Tout un monde me manque. Cette terre quittée, ce lointain pays
d’origine, ce cher empire, pour vous le nommer ici permettez-moi d’y mettre un
peu d’esprit et beaucoup de cœur. Ce paisible royaume, ce séjour plein de
quiétude, ces rivages aux ondes sereines, c’est tout humblement la
France.
Quel expatrié pourrait sans rougir renier plus de dix jours ce
pays aux mille châteaux où coulent des ruisseaux sages de vins âgés, où
s’élèvent, dressées sur leurs pieds puants, des montagnes de fromages vifs, où
des poètes ivres chantent des vers suaves et féroces ?
Ma France, ma
terre, mon berceau, mon alcôve et ma tombe, je n’ai qu’un mot pour elle :
NOSTALGIE. Oui, j’ai l’honneur d’aimer la France.

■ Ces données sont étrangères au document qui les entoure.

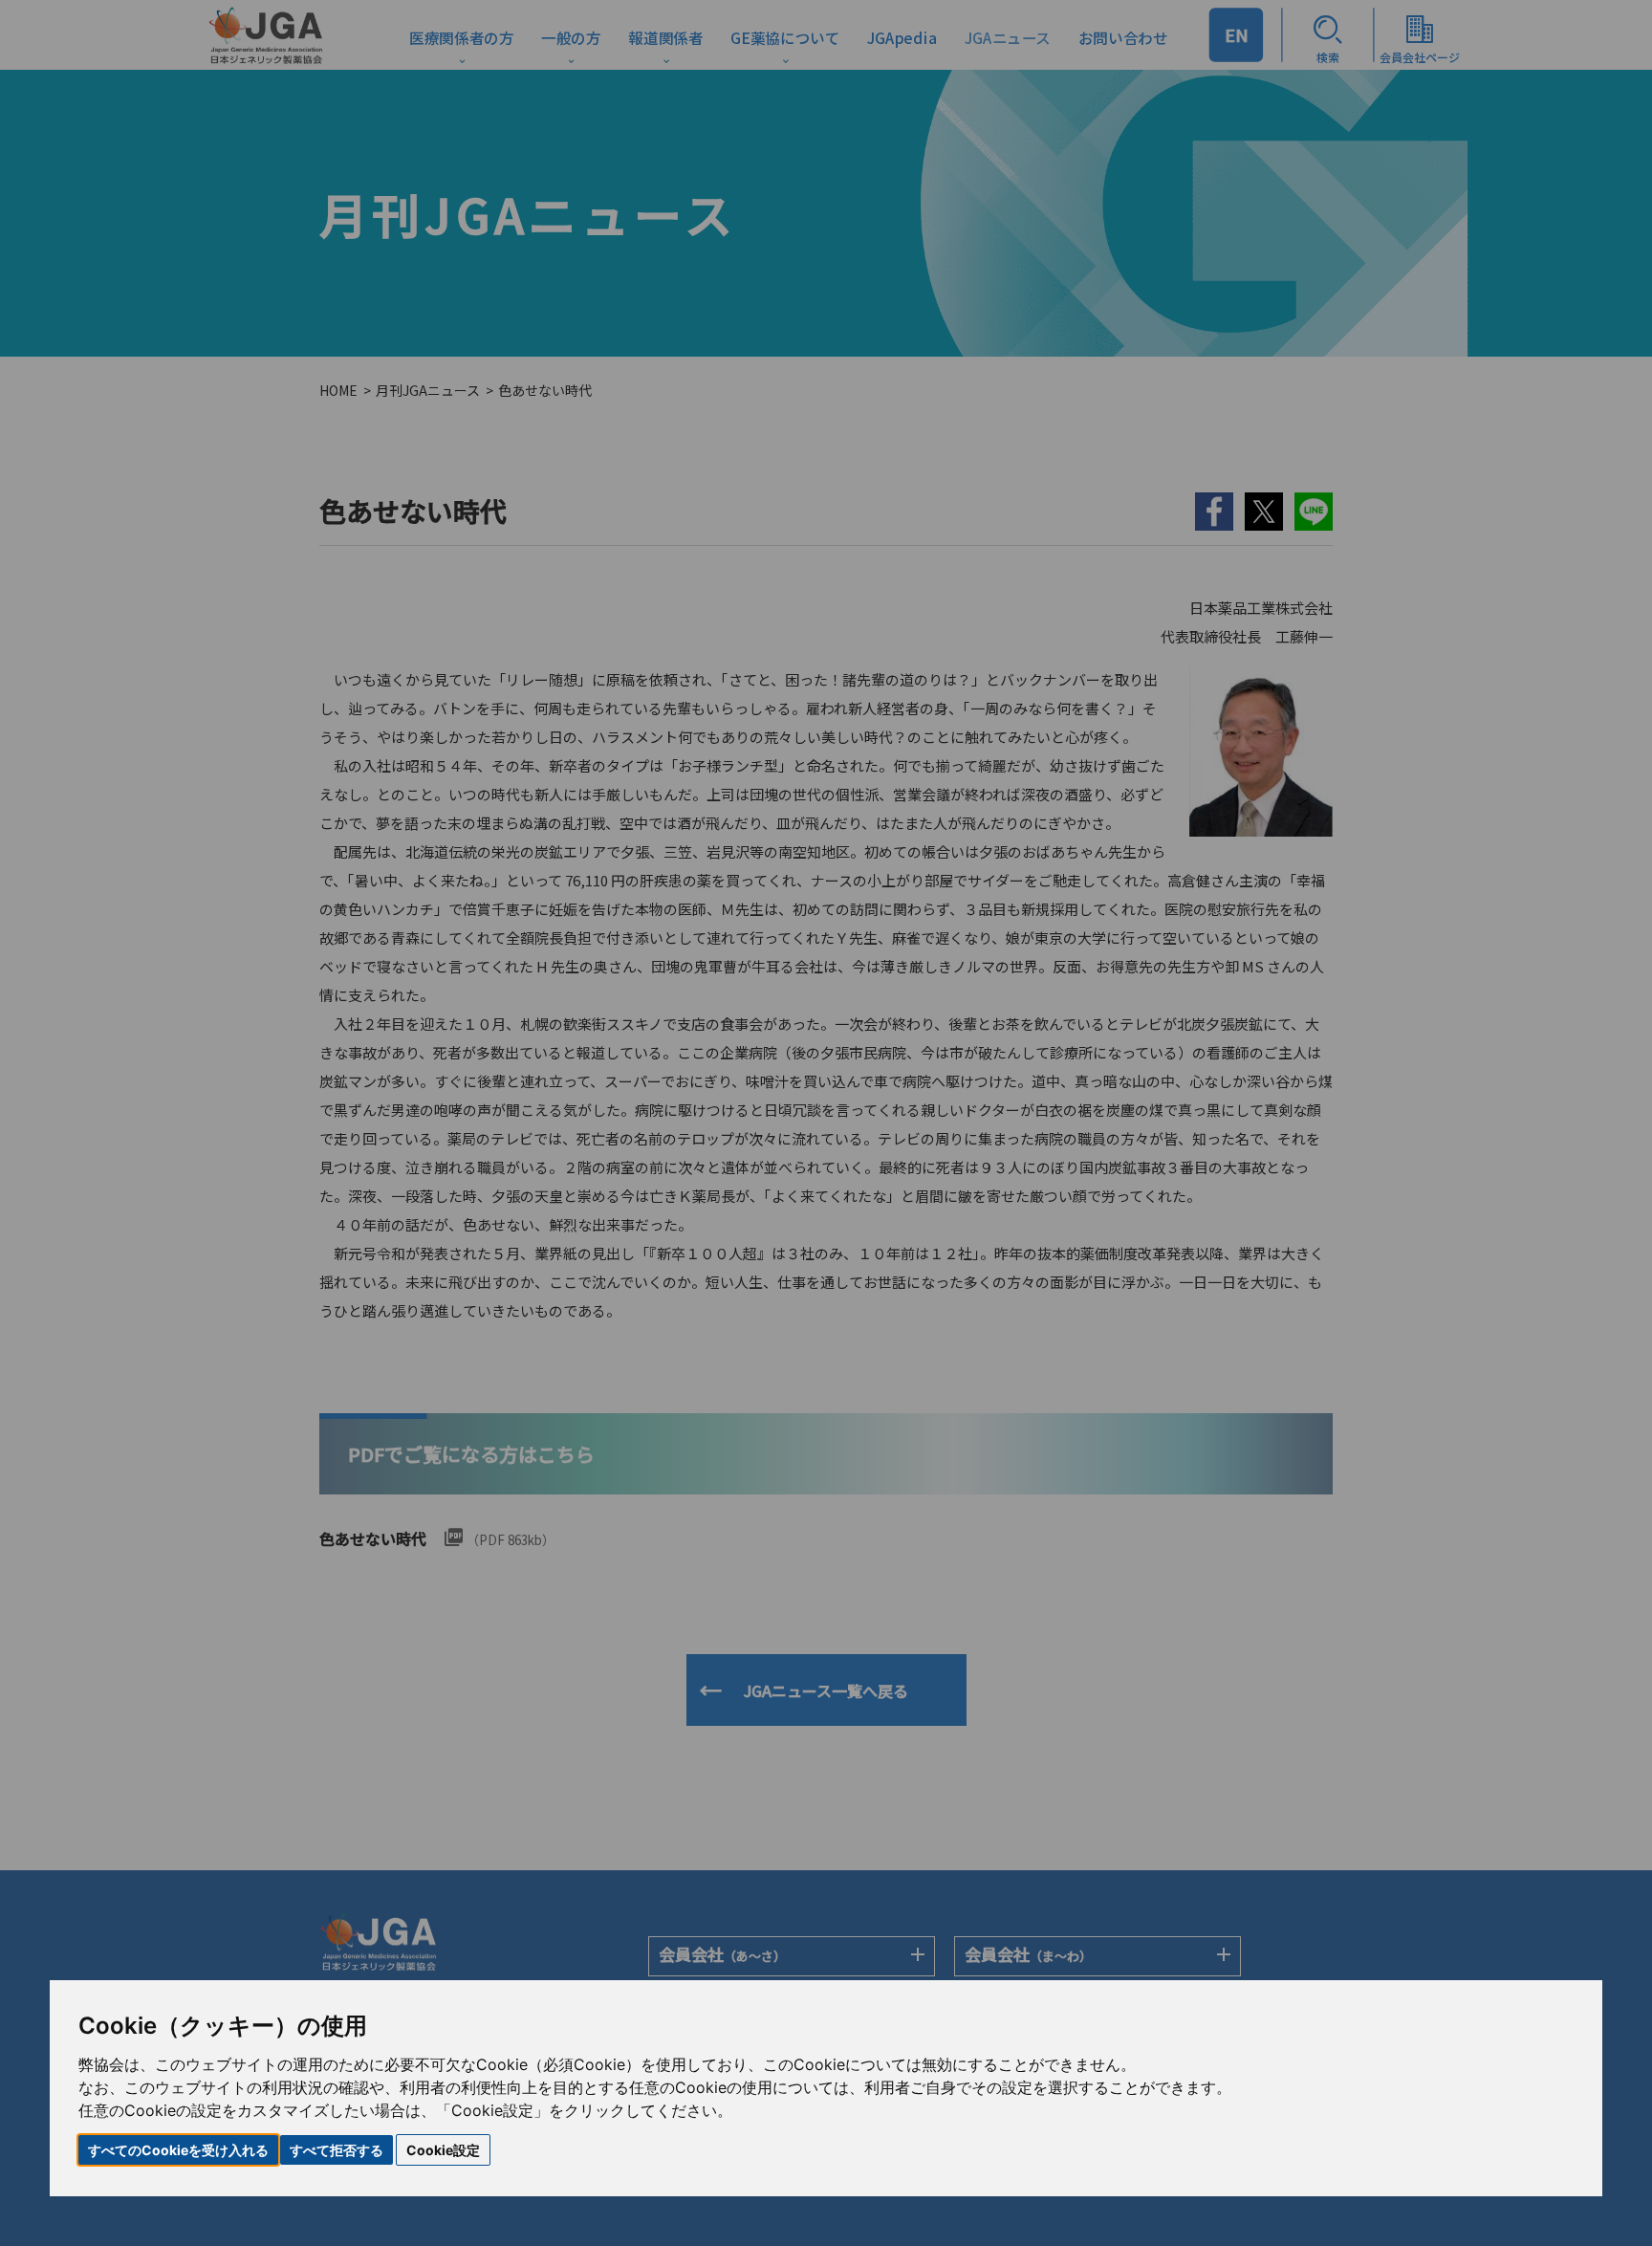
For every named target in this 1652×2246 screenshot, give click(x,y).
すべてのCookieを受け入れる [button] (178, 2150)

Nulle autre contrée ne saurait
consoler mon coeur exilé, et je donnerais l’Empire State Building, et encore
tous les monts de l’Olympe, pour un plateau de fromages de mon pays.
Je
déteste Paris, je hais sa triste banlieue et j’exècre encore tous ses habitants
aux regards moroses. Je vomis sur la banalité et l’ennui des dimanches
provinciaux aux heures molles pleines de torpeur ensoleillée. Et pourtant, qu’il
est doux mon amour pour la France !
Je vous parlerais volontiers de ces
petits clochers de villages qui sonnent les heures discrètes des jours qui
passent. Ou bien de ces sentiers perdus, pavés ou non, où souvent l’Histoire
croise la Poésie et où se concertent muses et troubadours. Ou encore de ces
chères demeures hantées par leur propre charme, habitées par les pierres
elles-mêmes, lesquelles ont une âme en ce beau pays de France...
Mais
tout ceci est un secret. Un délicieux mystère commun à ses habitants. Elle est
là. Vous la trouverez au bout de ma plume, à la fin de cette lettre, et mon
coeur se serre. Regardez-la, écoutez-la, sentez-la, respirez-la chaque jour
depuis vos fenêtres en ville, admirez-la à travers champs et chemins de
campagne, c’est elle, c’est la mienne, c’est la vôtre, c’est notre FRANCE.